Os preços são um efeito do bom funcionamento desse
mercado.” Um aspecto que se relaciona à regulação e que pode melhorar, aponta o
pesquisador, refere-se ao avanço de alguns instrumentos de intervenção neste
setor. “A regulação precisa avançar diante do atual contexto de desafios e de
transição tecnológica que vivemos.
A regulação brasileira é ainda muito enrijecida e esse é um
ponto importante que precisa ser debatido”, considera. Ao mesmo tempo,
acrescenta o pesquisador, esse ‘enrijecimento’ tem sua justificativa e um
aspecto positivo, de conferir proteção à estrutura regulatória. “Excesso de
discricionaridade em um ambiente com tantos interesses envolvidos poderia
colocar a regulação em risco”. A regulação de preços de medicamentos, de
qualquer forma, destaca Safatle, não representa desafios apenas para o Brasil,
é uma questão global, discutida, inclusive, pela Organização Mundial da Saúde
(OMS), nos fóruns Fair Pricing, pela Organização para a
Cooperação e Desenvolvimento Econômico (OCDE) e outros organismos que buscam
junto aos países promover programas e políticas que tornem os medicamentos
acessíveis a todas as pessoas. “Estamos num desafio global, e a estrutura
regulatória é feita para racionalizar esse processo”, diz. “Mas é difícil”.
A regulação de preços de medicamentos não representa
desafios apenas para o Brasil, é uma questão global
Safatle chama atenção, ainda, para as práticas de
judicialização e suas consequências, no que diz respeito ao escape da proteção
do aparato regulatório. “Via judicialização adotam-se normalmente preços bem
superiores aos daqueles que seriam permitidos pelo modelo
regulatório”, alerta.
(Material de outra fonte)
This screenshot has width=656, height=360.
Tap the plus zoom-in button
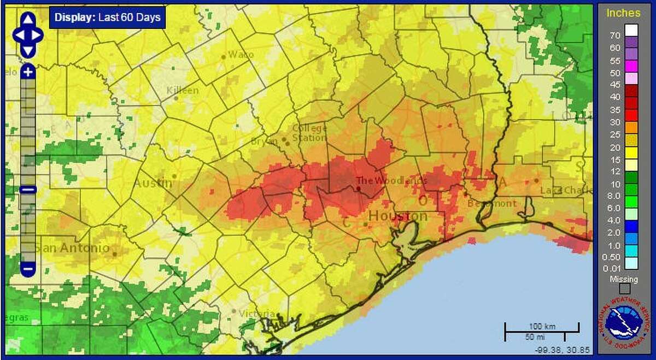[28, 72]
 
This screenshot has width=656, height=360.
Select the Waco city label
[241, 54]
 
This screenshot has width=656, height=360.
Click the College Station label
[309, 133]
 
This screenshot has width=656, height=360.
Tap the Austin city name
[153, 182]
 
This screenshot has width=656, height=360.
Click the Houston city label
[397, 216]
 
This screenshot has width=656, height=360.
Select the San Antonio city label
[72, 247]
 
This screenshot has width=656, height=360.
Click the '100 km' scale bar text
[541, 326]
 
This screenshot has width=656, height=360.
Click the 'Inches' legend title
[623, 13]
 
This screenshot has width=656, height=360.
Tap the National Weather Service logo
[624, 327]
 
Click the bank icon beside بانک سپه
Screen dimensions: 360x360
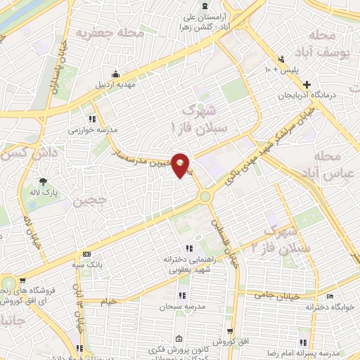(x=87, y=254)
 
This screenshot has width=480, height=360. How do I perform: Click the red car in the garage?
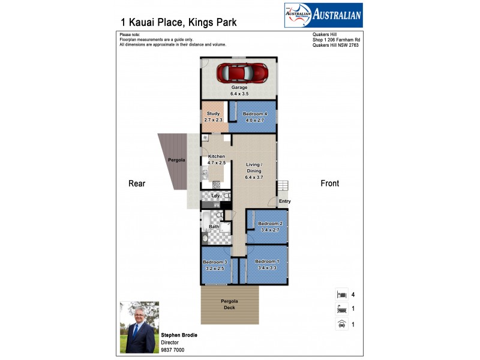click(x=239, y=73)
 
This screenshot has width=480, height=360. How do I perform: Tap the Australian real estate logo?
click(x=323, y=15)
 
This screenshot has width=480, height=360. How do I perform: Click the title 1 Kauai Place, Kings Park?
click(x=178, y=23)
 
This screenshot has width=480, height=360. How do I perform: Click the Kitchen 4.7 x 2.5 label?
click(x=216, y=160)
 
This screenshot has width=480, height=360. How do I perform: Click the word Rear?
click(x=137, y=184)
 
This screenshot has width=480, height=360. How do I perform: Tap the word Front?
click(x=329, y=184)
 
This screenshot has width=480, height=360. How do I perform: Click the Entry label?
click(x=284, y=201)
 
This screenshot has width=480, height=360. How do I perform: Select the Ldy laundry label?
click(x=215, y=196)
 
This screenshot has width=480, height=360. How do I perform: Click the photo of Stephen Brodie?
click(x=139, y=327)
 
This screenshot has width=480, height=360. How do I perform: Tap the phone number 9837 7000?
click(x=173, y=350)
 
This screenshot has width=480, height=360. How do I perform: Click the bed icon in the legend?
click(x=341, y=295)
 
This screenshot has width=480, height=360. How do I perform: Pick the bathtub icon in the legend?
click(x=341, y=310)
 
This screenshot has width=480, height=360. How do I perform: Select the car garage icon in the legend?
click(x=341, y=325)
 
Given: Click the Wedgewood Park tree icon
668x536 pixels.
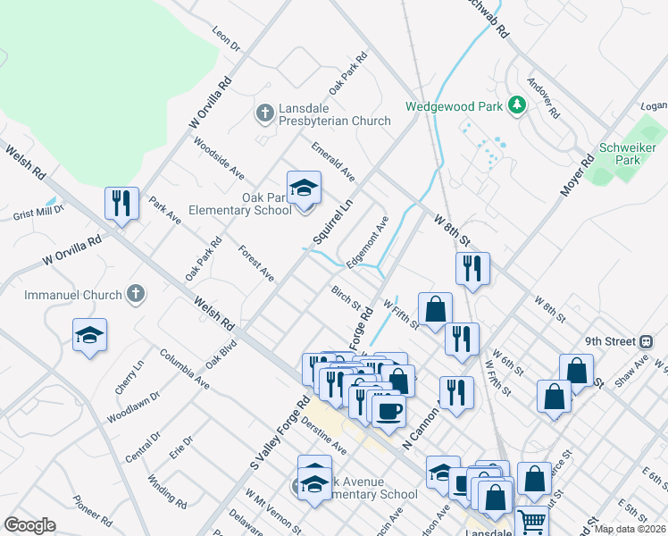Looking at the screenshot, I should coord(516,105).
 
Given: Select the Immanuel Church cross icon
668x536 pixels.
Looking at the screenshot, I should coord(135,294).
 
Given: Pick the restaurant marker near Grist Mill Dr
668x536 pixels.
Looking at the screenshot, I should coord(121,203).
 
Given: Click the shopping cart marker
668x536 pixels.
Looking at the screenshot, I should coord(531,521).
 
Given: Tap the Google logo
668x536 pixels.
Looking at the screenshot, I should coord(29,525).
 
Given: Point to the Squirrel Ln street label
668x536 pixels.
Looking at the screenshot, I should coord(333,222).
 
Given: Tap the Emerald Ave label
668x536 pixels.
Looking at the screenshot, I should coord(333,160).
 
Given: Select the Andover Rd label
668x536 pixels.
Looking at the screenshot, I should coord(543,102).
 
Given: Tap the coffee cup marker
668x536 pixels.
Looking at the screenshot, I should coord(388,411).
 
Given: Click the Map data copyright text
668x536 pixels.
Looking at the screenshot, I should coord(630,529).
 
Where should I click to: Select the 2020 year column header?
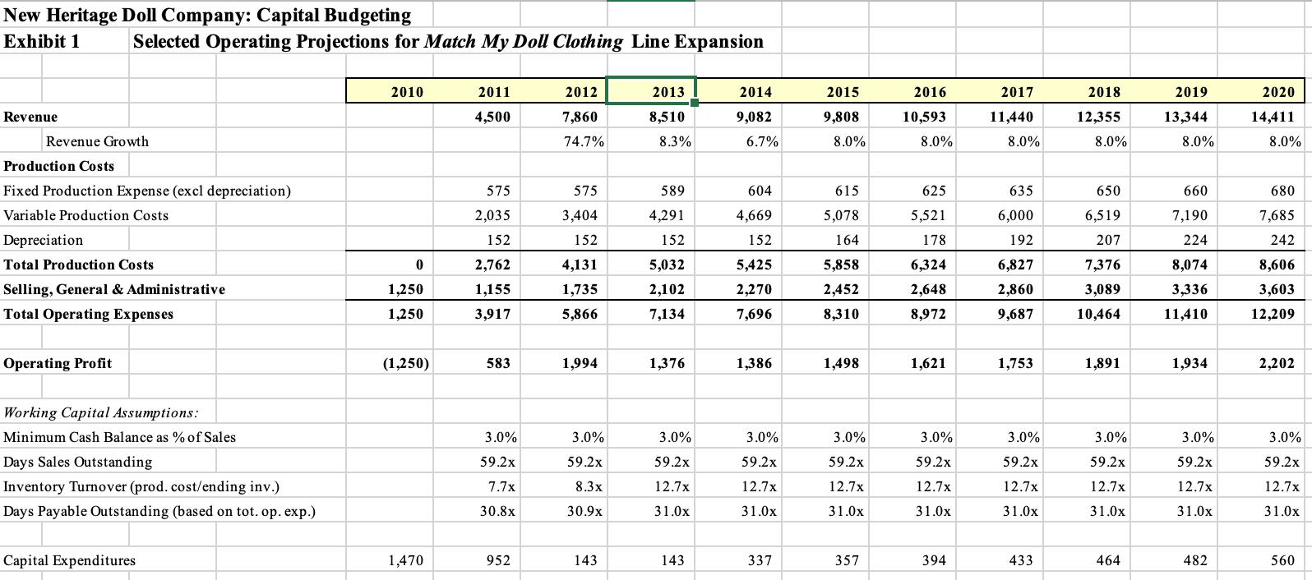click(x=1277, y=92)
Outro fator preocupante, acrescenta, tem sido a
dependência da indústria. “Crises que afetam a cadeia global de produção, como
a que estamos vendo na na pandemia de Covid-19 e na forma como a indústria vem
evoluindo e inovando, afetam bastante esse setor”.
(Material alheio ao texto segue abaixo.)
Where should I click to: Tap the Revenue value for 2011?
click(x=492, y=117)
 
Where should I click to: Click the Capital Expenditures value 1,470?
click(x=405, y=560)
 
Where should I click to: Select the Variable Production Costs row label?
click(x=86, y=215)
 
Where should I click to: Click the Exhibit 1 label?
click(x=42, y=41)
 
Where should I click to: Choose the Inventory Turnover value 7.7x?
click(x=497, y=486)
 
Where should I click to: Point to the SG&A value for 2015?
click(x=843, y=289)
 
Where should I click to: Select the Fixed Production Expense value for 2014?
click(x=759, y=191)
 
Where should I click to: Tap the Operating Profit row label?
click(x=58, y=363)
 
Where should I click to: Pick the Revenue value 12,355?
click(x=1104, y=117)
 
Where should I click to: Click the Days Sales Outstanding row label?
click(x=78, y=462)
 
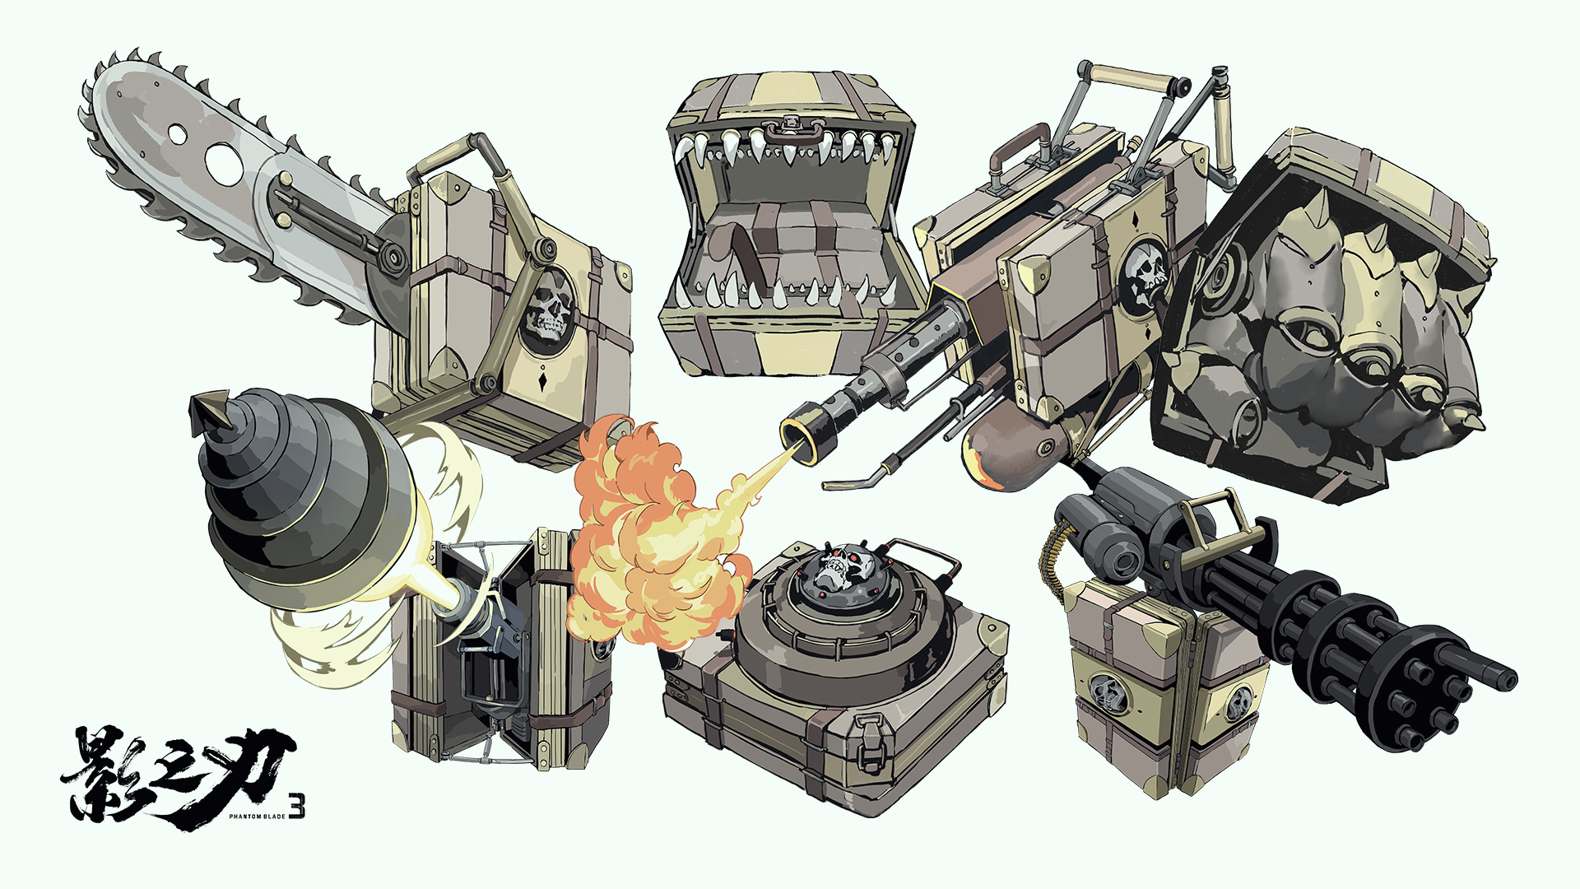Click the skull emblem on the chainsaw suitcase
pos(546,312)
O contexto tecnológico atual também é outra questão
importante. “Essa configuração que a indústria está seguindo, de priorizar
segmentos altamente lucrativos, voltados a doenças muito específicas e
medicamentos de alto custo, em que se consegue rentabilidade mais alta, em
detrimento daqueles de largo espectro e preços baixos, nos expõe a uma serie de
problemas, como os de desabastecimento”, aponta.
Safatle conclui, destacando o papel do Complexo Econômico
Industrial (CEIS) diante dsa necessidade de uma visão mais sistêmica de
abordagem. “O mercado de medicamentos está em reconfiguração e, para se atuar
nele de forma eficiente, é preciso entender essa complexidade, o modo de
funcionamento do mercado, a diversidade da institucionalidade da ação pública e
o papel de cada uma delas. Esse é um mercado complexo, essencial e estratégico
e é preciso considerá-lo como tal”, pontua.
Leandro Safatle, economista e pesquisador do Centro de Estudos Estratégicos da Fiocruz Antonio Ivo de Carvalho (CEE-Fiocruz) e integrante do Grupo de pesquisa sobre Desenvolvimento, Complexo Econômico-Industrial e Inovação em Saúde (GIS/Ensp/Fiocruz).